## TEXTO DE ORIGEM:
· · · ·

O paciente precisa assinar termo de consentimento em todos os procedimentos nele realizados?
A questão acima surgiu da atitude de diretor clínico de hospital de exigir dos médicos que solicitem assinatura do paciente para a realização de procedimentos, com o objetivo de “elevar-se o padrão da instituição e atingir-se o nível necessário à qualificação hospitalar, além de assegurar segurança, respaldo ético e judicial aos profissionais médicos, bem como, o esclarecimento informado aos pacientes”.
Entendemos que não é possível que um diretor clínico obrigue a aplicação de um Termo de Consentimento Livre e Esclarecido (TCLE) a todos (ou a determinados) procedimentos. A sugestão é que, através de uma discussão mais ampla com os vários departamentos do hospital e com a Comissão de Ética Médica, sejam definidos os procedimentos que demandariam tal documento.
Obrigatoriamente os esclarecimentos prestados e o consentimento do paciente devem constar no prontuário. Sendo assim, não nos parece necessária (nem razoável) a assinatura do paciente para todo e qualquer procedimento.
Por outro lado nada impede que o TCLE seja utilizado em determinados serviços ou departamentos médicos para a realização de exames diagnósticos invasivos, cirurgias e terapêuticas mais agressivas.
A obrigatoriedade do TCLE pode levar a uma “burocratização” da relação médico-paciente, que sendo um dos pilares do exercício da Medicina, tem como principal característica a confiança e o respeito mútuo.

· · · ·

## DADOS FORNECIDOS:
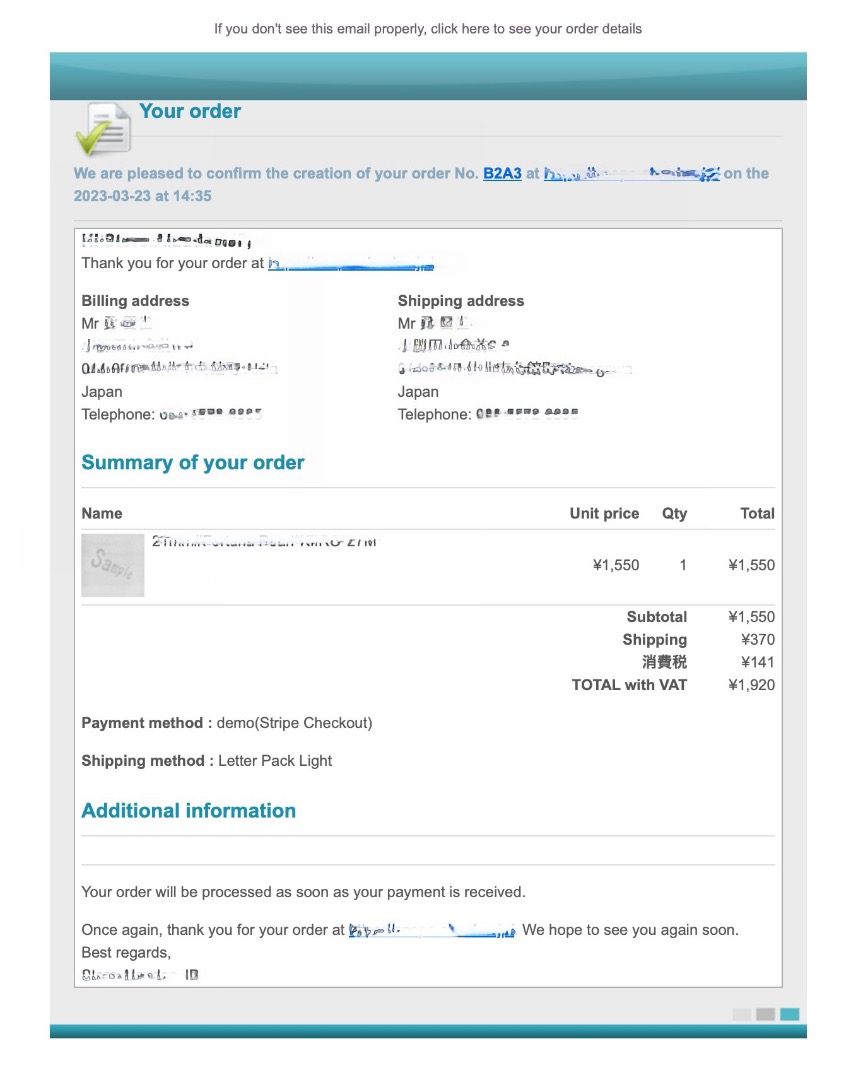Screen dimensions: 868x1080
Task: Click the teal square in the footer
Action: [789, 1014]

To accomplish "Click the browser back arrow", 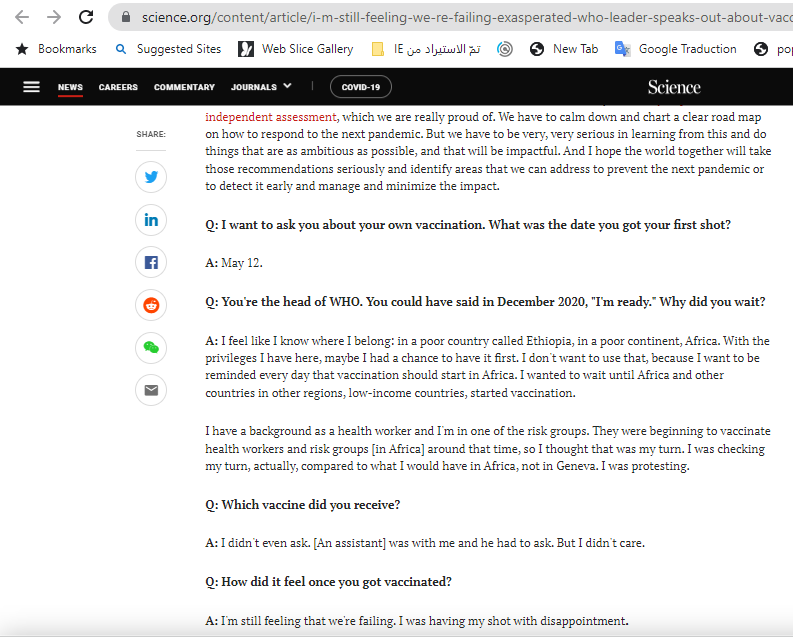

· · · ·

## USANDO AS INFORMAÇÕES:
[1] Cite o trecho do texto sobre o termo de consentimento que vai de "Por outro lado" até "terapêuticas mais agressivas.".
[2] Continue o texto sobre o termo de consentimento do paciente a partir do ponto em que ele termina.
Os dados não têm nenhum papel aqui.

## RESPOSTAS EM ORDEM:
[1]
Por outro lado nada impede que o TCLE seja utilizado em determinados serviços ou departamentos médicos para a realização de exames diagnósticos invasivos, cirurgias e terapêuticas mais agressivas.

[2]
De qualquer forma, as questões colocadas são bastante atuais, constituindo-se em temas freqüente nas revistas médicas especializadas e eventos da área de Bioética, direito médico e ética médica.
O consentimento informado é a expressão prática do respeito à autonomia das pessoas, e parece incrível que um direito tão elementar tenha passado a ser discutido e normatizado somente na década de 40 do século passado, em virtude de atrocidades cometidas na 2ª Guerra Mundial. A incorporação desse referencial bioético à prática médica e aos Códigos de Ética demorou mais algum tempo.
É bom que seja enfatizada a grande diferença entre “consentimento livre e esclarecido” e “termo de consentimento livre e esclarecido”. Enquanto o primeiro é atributo da boa prática médica, o segundo é um termo formal, assinado por médico e paciente, tanto em protocolo de pesquisa quanto na prática diária da Medicina, sendo obrigatório por lei em procedimentos cirúrgicos e exames invasivos em poucos países, como a Espanha.
Nos últimos anos, no Brasil, tem-se refletido sobre a necessidade e a conveniência da implantação formal do termo nos procedimentos médicos da prática diária, tanto em relação aos diagnósticos como terapêuticos.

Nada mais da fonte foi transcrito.